Human-designed systems have deep consequences. They provide the context from which opportunities, successes, and failures emerge. When applied thoughtfully, we observe success such as we’ve seen in the private technology sector at companies like Google. When applied superficially, we observe failure such as the October 2013 Healthcare.gov rollout, whereby traditional government contracting vehicles and development models failed to produce a viable web application, one that happened to be central to a piece of landmark domestic legislation.
Given enough freedom, will, or desperation, human-designed systems can (and will) be altered or even replaced. The United States of America itself was founded on this principle. Open source software development and distribution models have produced technical and economic innovations never dreamt of in the proprietary realm. Agile and DevOps methodologies have further fueled the success of these models. And a willingness to break from the existing system to embrace private sector practices and talent led to the successful recovery of the Healthcare.gov website starting in November 2013.

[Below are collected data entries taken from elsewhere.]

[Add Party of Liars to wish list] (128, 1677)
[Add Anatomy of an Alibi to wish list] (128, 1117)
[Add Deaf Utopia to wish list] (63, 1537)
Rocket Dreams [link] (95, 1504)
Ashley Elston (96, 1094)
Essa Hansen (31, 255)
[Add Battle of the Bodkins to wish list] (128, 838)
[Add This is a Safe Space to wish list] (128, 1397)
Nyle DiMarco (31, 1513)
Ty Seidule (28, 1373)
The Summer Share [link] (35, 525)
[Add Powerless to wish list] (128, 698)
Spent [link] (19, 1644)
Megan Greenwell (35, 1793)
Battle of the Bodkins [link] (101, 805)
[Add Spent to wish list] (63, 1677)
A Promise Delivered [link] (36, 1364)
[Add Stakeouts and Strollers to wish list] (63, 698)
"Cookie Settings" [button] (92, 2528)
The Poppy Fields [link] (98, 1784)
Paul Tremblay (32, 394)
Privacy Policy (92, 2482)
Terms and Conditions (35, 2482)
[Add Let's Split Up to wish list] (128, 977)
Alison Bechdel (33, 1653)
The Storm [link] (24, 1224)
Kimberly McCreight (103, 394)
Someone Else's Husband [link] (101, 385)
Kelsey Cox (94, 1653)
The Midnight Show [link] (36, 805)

In this talk, we will see how a band of upstarts within Google followed the grain of its culture to drive adoption of automated testing throughout the company. We will see how the basic forces of human nature working against this effort map to the same forces evident in government organizations. Finally, we will revisit a core principle and lesson from United States history: how service to the people, rather than to the organization, provides the foundation for sustained innovation and success. These insights may help us develop better strategies and tactics to spread Agile and DevOps practices as a means to improve the operations and services of the U.S. government.